Farage sees a proper exit from the EU coupled with an FTA unlikely in the near future, and in some respects, he is right to warn us of this danger. Michel Barnier has added fuel to this fire by commenting recently that there is slim chance that a comprehensive FTA, resembling the CETA with Canada, will be finalized before the end of December next year. Deep FTAs, like CETA, typically take several years to negotiate. With the EU as a partner, the process can be even longer, possibly seven years or more. This is because some elements of a comprehensive FTA, such protection for foreign investors, requires ratification by every one of the EU’s 27 Member States (so-called ‘mixity’). This process can be held up by only one intransigent country, as we saw in the case with Belgium and the CETA a few years ago.

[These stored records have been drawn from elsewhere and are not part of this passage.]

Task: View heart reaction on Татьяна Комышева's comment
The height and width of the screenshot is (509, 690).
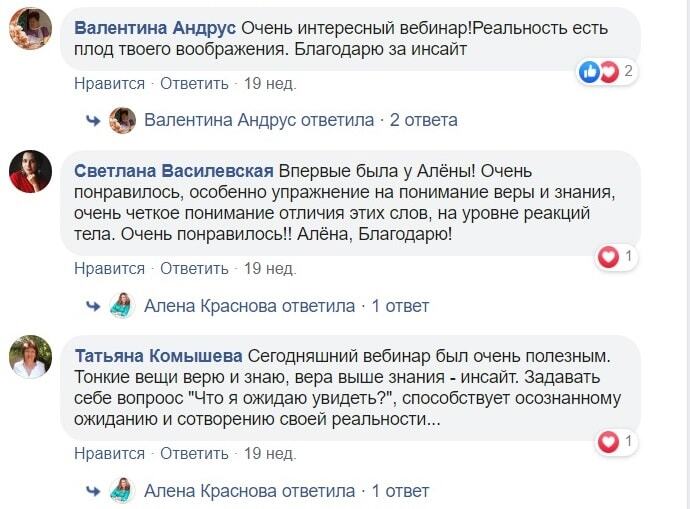Action: (617, 441)
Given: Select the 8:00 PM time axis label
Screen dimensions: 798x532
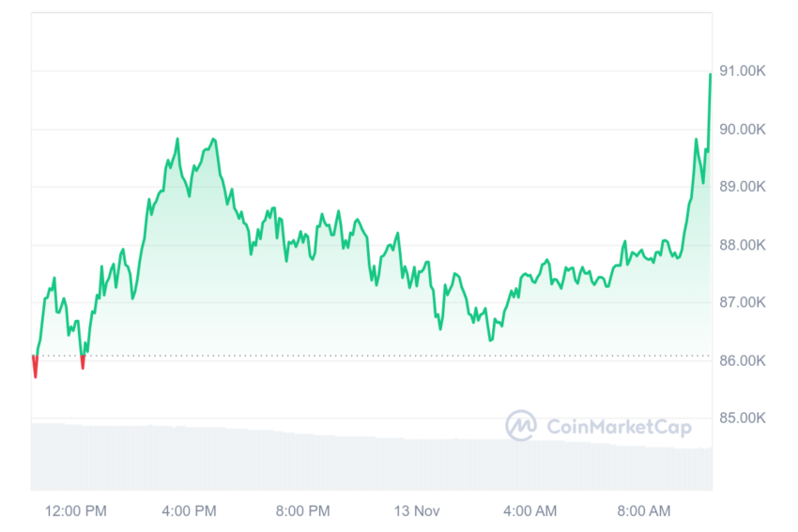Looking at the screenshot, I should 303,510.
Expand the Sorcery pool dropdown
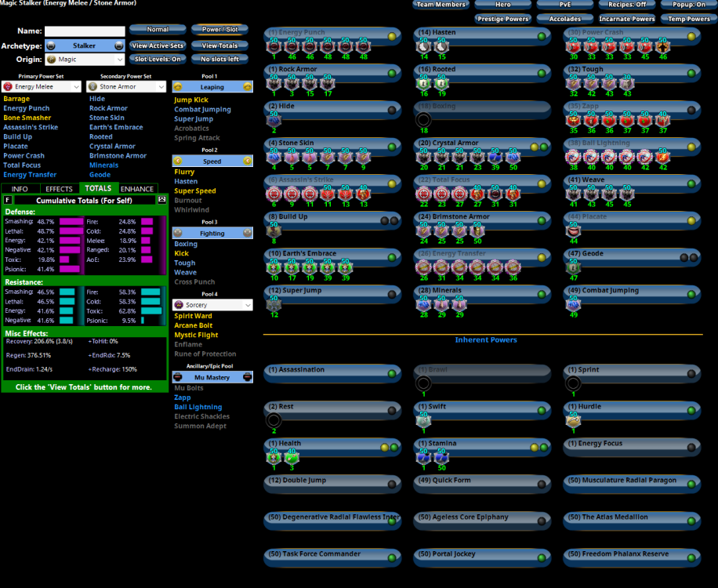718x588 pixels. pyautogui.click(x=212, y=305)
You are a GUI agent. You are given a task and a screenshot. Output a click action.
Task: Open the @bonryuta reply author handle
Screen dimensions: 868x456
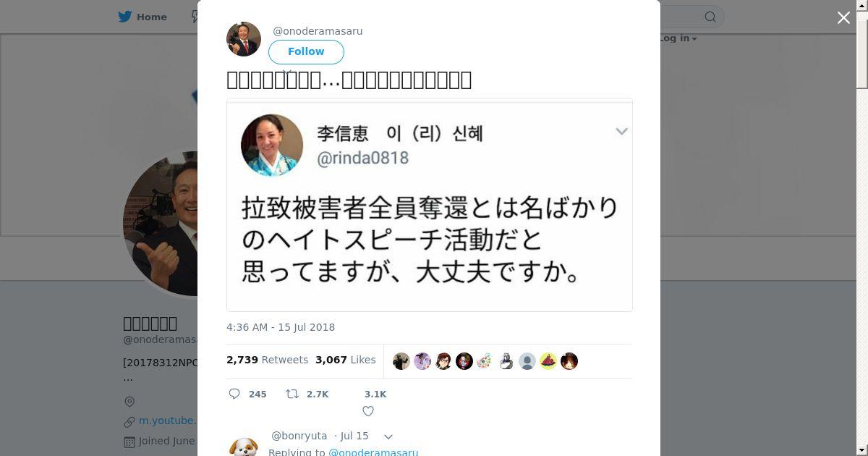point(299,436)
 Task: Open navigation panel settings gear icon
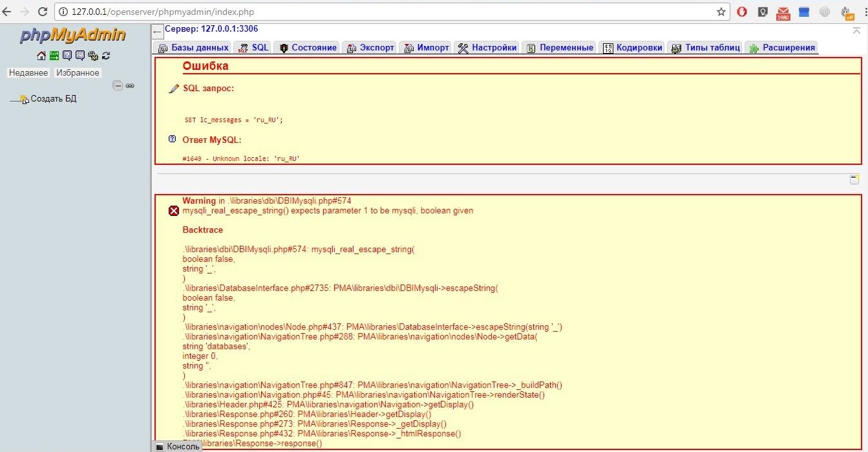click(93, 56)
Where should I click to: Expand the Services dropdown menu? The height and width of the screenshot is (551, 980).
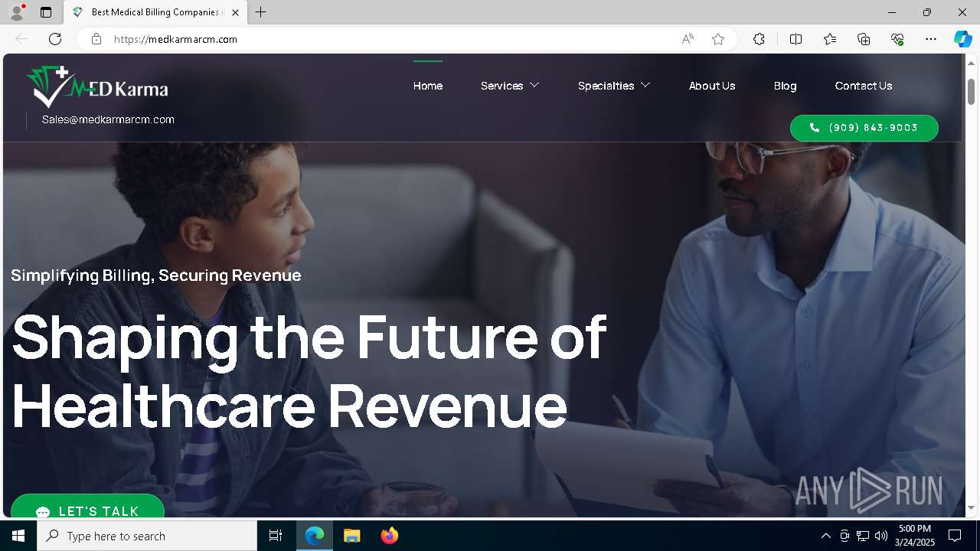tap(510, 86)
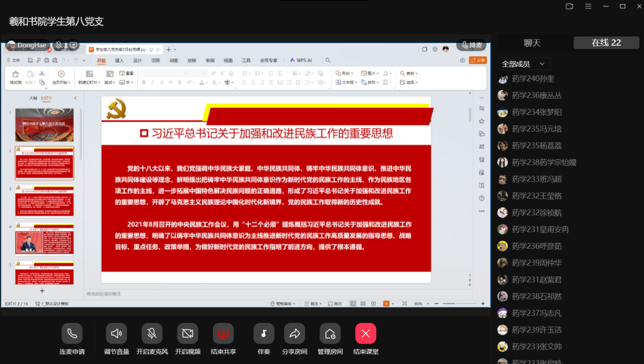Click the shared screen zoom slider
This screenshot has height=364, width=644.
456,304
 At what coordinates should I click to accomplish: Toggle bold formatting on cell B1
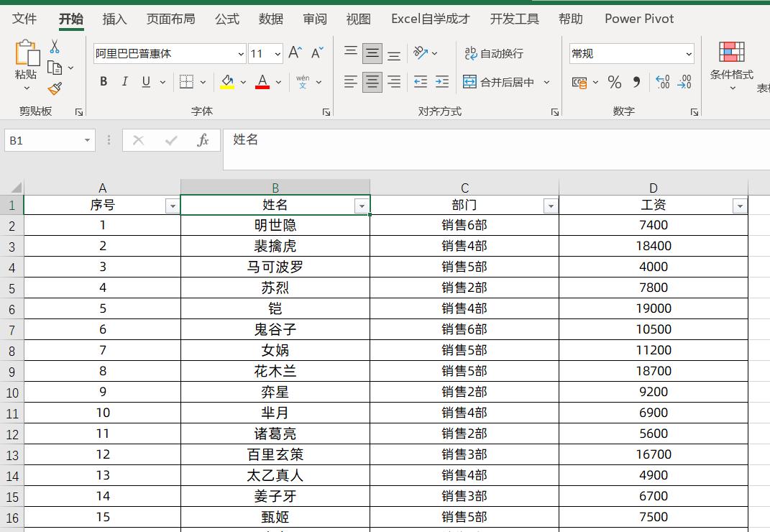(x=103, y=82)
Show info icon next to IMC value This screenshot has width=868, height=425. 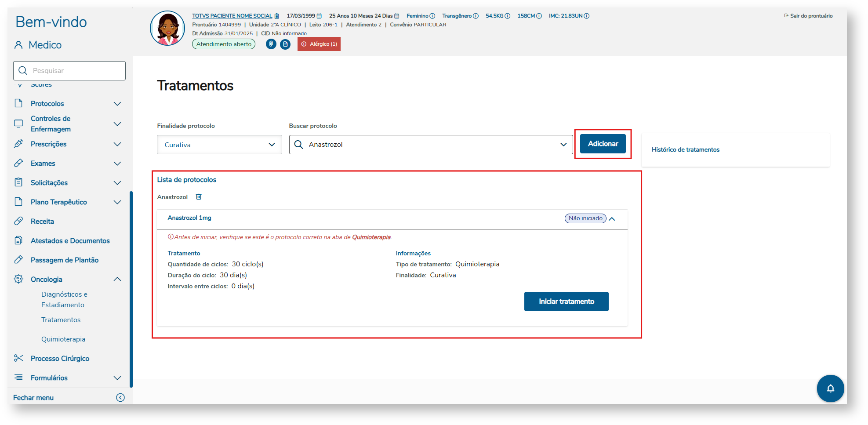(x=587, y=16)
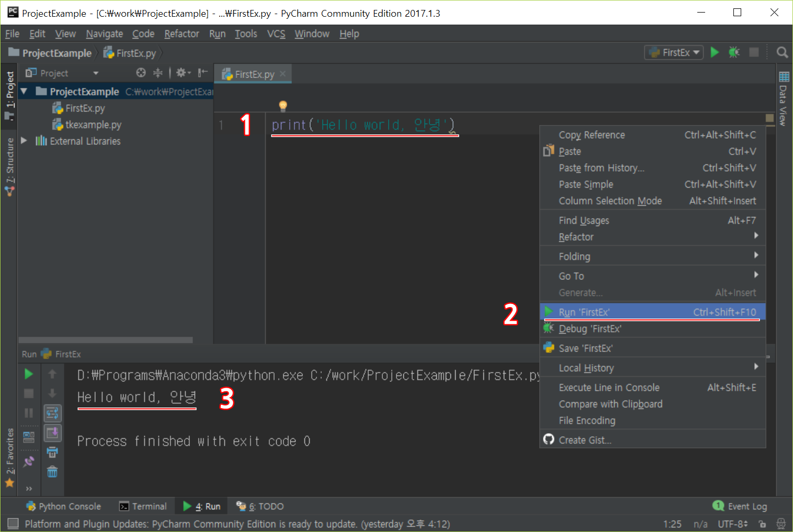Click the scroll from source target icon
The image size is (793, 532).
pyautogui.click(x=141, y=73)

But this does not mean that something less ambitious, perhaps involving zero tariffs on goods and cooperation in other key areas like airplane landing and citizen’s rights, cannot be done sooner, possibly before next Christmas. The more contentious matters of the economic relationship could conceivably be left for later negotiations, as was done with the EU-Japan Economic Partner Agreement (JEPA), which went into force in February of this year. The investment chapter of that agreement has yet to be finalized. Even as it stands, the JEPA still took several years (negotiations began in 2012) but the EU and Japan began from a place of much weaker economic integration, and again, the JEPA is very comprehensive, with chapters on intellectual property, subsidies and competition. From a starting point of complete legal and regulatory parity, something simpler, again covering matters like tariffs on goods and regulatory cooperation, is feasible for a UK-EU FTA on a shorter time frame. The comprehensive CETA+ FTA that we all hope for could be put in place in the years to follow.
Of course the usual suspects (BBC, CBI, IMF) will tell us that a trading relationship with the EU based on a basic FTA will be a disaster, leading to recession, mass unemployment and so on, but there are some people for whom Brexit in any form represents an existential crisis to their worldview. They will come around eventually. The full, prosperous Brexit the British people want will take time, but the path laid out by Johnson’s withdrawal agreement is clear and achievable and deserves our support.